WORK INSTRUCTION: Find the line containing "Task: Click the Export Morphs shelf icon" in the records below. Copy exactly that line and each one after it, ending at the line containing "You are a computer-use agent. This", and nothing more.

DATA UNDER STUDY:
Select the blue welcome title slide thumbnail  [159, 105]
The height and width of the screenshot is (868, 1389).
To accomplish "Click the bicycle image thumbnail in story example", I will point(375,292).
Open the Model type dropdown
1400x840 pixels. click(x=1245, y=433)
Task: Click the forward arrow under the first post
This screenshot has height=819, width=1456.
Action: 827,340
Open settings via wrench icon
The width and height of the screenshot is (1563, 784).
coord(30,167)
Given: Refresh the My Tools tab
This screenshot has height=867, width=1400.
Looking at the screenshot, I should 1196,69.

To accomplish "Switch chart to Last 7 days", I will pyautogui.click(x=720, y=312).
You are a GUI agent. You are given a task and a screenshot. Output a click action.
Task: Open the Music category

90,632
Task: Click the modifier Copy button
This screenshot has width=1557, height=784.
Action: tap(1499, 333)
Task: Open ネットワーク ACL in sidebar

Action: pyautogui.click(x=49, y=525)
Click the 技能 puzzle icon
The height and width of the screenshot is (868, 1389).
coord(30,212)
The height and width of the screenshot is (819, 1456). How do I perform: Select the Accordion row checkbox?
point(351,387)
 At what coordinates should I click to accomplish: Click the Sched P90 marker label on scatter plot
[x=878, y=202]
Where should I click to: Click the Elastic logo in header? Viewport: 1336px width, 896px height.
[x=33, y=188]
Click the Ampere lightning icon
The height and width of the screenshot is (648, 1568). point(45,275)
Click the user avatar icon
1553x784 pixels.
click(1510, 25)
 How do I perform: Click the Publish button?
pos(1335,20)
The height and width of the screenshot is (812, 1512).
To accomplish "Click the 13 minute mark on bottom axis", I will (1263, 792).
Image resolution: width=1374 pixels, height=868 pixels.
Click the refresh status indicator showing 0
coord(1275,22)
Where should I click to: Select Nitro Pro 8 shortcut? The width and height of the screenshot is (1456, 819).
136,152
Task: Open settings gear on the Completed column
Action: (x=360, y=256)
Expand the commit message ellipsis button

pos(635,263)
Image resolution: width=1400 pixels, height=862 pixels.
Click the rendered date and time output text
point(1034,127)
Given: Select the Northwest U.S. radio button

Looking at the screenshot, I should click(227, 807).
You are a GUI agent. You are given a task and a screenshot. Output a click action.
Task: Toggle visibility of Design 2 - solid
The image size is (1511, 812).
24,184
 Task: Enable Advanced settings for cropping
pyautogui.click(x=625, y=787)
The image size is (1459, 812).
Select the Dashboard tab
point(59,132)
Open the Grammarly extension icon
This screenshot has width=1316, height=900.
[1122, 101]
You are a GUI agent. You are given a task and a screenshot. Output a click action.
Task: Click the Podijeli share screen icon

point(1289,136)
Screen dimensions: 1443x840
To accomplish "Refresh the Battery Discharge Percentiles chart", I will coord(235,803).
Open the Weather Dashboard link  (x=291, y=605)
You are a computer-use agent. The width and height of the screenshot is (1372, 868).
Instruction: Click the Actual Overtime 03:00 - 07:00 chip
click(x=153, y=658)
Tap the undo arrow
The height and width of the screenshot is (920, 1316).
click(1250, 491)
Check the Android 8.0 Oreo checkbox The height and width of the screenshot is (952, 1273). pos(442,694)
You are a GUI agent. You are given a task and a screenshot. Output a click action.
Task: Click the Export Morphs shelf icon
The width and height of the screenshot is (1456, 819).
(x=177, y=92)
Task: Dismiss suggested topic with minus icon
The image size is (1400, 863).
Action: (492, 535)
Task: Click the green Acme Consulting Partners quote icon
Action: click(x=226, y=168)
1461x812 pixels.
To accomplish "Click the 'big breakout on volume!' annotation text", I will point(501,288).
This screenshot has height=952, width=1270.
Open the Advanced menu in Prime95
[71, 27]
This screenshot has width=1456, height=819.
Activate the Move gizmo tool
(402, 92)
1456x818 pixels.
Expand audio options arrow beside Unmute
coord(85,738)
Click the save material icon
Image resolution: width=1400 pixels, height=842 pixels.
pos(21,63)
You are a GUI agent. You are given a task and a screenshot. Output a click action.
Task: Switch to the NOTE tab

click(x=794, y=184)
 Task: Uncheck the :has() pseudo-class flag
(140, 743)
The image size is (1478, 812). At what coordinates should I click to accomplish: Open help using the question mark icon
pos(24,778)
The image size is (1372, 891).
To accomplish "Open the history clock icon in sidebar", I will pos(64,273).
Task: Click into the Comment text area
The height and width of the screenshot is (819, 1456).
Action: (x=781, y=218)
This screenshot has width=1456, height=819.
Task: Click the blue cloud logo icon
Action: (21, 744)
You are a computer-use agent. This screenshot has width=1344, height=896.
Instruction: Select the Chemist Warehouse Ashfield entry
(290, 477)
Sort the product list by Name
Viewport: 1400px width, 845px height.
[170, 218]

EXPECTED ANSWER:
Task: Click the Export Morphs shelf icon
The width and height of the screenshot is (1456, 819).
(x=177, y=92)
Task: Dismiss suggested topic with minus icon
The image size is (1400, 863).
Action: (492, 535)
Task: Click the green Acme Consulting Partners quote icon
Action: click(x=226, y=168)
1461x812 pixels.
To accomplish "Click the 'big breakout on volume!' annotation text", I will point(501,288).
This screenshot has height=952, width=1270.
Open the Advanced menu in Prime95
[71, 27]
This screenshot has width=1456, height=819.
Activate the Move gizmo tool
(402, 92)
1456x818 pixels.
Expand audio options arrow beside Unmute
coord(85,738)
Click the save material icon
Image resolution: width=1400 pixels, height=842 pixels.
pos(21,63)
You are a GUI agent. You are given a task and a screenshot. Output a click action.
Task: Switch to the NOTE tab

click(x=794, y=184)
 Task: Uncheck the :has() pseudo-class flag
(140, 743)
The image size is (1478, 812). At what coordinates should I click to accomplish: Open help using the question mark icon
pos(24,778)
The image size is (1372, 891).
To accomplish "Open the history clock icon in sidebar", I will pos(64,273).
Task: Click into the Comment text area
The height and width of the screenshot is (819, 1456).
Action: (x=781, y=218)
This screenshot has width=1456, height=819.
Task: Click the blue cloud logo icon
Action: (21, 744)
You are a computer-use agent. This screenshot has width=1344, height=896.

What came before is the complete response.